Skip to main content
Intellect

BYU study shows changing population and income patterns in rural Mountain West

Old West 1
BYU research confirms the widening inequalities between less wealthy “Old West” counties known for traditional mining, farming and ranching, and wealthier “New West” counties boasting natural beauty and recreational opportunities like hiking or skiing.
Photo by Nate Edwards, BYU Photo

The adage rings true in the rural Mountain West: the rich are getting richer, and the poor are getting poorer.

For a study recently published in The Professional Geographer, BYU professors Samuel Otterstrom and Matthew Shumway analyzed population and income trends in the Mountain West region over the past 20 years. Their research confirmed the widening inequalities between less wealthy “Old West” counties known for traditional mining, farming and ranching, and wealthier “New West” counties boasting natural beauty and recreational opportunities like hiking or skiing.

“The rural Mountain West is complicated — you can’t just throw it all into one category,” said Otterstrom. “Rural counties with desirable amenities are attracting tourists and new residents with more income and leisure time, while neighboring counties that don’t have those resources struggle to maintain their population and income. It’s a stark difference.”

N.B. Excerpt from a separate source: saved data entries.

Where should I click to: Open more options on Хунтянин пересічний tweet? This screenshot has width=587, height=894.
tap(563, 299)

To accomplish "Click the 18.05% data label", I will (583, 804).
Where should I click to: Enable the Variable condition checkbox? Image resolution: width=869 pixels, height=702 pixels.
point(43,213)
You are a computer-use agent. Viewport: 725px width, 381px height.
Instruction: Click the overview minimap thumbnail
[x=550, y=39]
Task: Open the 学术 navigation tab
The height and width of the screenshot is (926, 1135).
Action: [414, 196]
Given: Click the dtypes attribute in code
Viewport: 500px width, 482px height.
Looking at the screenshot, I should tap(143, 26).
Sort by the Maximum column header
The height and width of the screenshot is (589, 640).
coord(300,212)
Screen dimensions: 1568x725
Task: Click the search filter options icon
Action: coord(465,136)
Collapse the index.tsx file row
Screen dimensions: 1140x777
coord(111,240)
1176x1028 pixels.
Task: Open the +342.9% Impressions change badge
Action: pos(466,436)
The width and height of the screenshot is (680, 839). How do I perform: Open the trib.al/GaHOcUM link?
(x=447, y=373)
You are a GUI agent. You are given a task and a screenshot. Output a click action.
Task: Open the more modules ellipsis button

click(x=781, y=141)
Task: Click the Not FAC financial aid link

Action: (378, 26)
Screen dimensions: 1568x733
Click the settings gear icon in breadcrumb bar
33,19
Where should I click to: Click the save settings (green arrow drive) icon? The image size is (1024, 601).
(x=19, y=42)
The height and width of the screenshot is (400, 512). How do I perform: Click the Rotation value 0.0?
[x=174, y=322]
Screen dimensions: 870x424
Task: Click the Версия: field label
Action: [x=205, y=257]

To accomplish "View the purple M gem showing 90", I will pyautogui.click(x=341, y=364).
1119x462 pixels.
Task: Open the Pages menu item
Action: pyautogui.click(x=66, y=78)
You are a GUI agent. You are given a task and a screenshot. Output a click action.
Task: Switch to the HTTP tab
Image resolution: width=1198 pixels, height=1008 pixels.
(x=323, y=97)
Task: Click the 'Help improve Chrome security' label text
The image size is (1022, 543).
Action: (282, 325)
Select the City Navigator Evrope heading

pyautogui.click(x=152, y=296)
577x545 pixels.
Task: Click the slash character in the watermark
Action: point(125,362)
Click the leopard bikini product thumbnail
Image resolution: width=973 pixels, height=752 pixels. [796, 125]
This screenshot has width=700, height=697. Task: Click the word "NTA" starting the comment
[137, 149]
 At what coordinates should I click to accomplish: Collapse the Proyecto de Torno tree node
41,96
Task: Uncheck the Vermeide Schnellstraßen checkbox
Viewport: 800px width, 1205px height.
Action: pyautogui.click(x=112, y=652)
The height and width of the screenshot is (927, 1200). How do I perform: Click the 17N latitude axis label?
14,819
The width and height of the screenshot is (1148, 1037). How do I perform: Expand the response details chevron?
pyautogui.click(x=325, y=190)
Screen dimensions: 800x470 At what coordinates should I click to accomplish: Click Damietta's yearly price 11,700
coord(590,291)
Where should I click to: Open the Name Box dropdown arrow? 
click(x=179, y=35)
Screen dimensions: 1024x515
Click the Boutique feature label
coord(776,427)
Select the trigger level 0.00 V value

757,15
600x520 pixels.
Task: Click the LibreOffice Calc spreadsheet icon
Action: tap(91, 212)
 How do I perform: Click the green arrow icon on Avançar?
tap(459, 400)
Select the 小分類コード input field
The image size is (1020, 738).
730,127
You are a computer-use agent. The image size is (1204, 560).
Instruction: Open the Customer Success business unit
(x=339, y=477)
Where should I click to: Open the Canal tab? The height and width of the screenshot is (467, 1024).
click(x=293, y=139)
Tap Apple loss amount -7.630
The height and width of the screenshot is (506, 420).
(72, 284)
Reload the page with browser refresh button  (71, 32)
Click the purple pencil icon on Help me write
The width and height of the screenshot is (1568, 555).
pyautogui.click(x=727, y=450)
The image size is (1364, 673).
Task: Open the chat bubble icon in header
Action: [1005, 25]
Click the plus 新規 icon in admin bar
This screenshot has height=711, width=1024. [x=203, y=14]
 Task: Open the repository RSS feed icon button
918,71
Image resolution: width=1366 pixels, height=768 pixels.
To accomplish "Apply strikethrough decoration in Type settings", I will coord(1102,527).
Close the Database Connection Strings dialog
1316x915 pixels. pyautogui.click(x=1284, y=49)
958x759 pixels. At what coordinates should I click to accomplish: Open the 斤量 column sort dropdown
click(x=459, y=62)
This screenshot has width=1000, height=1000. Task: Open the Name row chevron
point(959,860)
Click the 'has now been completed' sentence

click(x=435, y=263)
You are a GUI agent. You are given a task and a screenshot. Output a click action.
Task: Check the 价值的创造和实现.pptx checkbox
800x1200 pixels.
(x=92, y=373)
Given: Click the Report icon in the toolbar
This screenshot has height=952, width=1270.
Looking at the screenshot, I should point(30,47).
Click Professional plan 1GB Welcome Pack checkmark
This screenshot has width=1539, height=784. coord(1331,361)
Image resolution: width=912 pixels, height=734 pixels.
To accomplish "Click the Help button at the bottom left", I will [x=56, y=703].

IRS and U.S. census data from Arizona, Colorado, Idaho, Montana, Nevada, New Mexico, Utah and Wyoming showed that average annual population growth in the Old West has been below 1% since 2000, while New West counties averaged 1.35%. Some counties saw especially extreme differences. For example, in Emery County, Utah, where the economy is based in mining and farming, population declined by 8% from 2000 to 2019. By contrast, the population in nearby Grand County, Utah, home to Arches National Park, grew by 15% over the same period.

Old West 2
Widening population and income gaps between rural Mountain West counties have major consequences like increased property prices and strains on resources.
Photo by Nate Edwards, BYU Photo

With these migrants comes new money to the New West. For instance, recreation-based Grand County, Colorado, increased its aggregate income by $78 million from 2011 to 2019 through income differences among in-migrants, out-migrants and non-migrants. On the other hand, mining county White Pine, Nevada, lost $21 million in aggregate income through these same migration processes. And although typical migrants are younger and have less money than those who stay in one place, that trend was reversed for New West counties in the study: incoming migrants had 6% higher per-capita income than locals and 21% higher incomes than out-going migrants.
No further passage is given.